[Registros de localización de elementos]
☆ ☆ ☆
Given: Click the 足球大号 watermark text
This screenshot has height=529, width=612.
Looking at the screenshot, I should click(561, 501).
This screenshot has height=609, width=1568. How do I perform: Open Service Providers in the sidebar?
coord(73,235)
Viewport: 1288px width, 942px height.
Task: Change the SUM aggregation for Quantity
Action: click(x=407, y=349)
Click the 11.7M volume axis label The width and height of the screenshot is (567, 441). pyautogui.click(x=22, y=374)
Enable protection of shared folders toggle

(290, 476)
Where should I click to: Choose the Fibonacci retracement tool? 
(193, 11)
☆ ☆ ☆
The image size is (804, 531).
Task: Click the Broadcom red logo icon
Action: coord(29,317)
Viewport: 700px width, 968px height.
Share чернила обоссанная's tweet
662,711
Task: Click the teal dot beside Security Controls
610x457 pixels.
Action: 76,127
☆ ☆ ☆
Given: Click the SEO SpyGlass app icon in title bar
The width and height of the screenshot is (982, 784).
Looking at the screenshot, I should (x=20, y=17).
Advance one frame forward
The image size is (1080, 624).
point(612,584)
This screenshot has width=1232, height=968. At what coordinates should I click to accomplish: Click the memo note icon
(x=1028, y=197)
☆ ☆ ☆
Transcribe sin cambios las líneas desde la que contiene "This screenshot has width=1232, height=968." hasta la que contiene "(x=1028, y=197)", ambas incluidas.

This screenshot has width=1232, height=968. At what coordinates should I click to accomplish: Click the memo note icon
(x=1028, y=197)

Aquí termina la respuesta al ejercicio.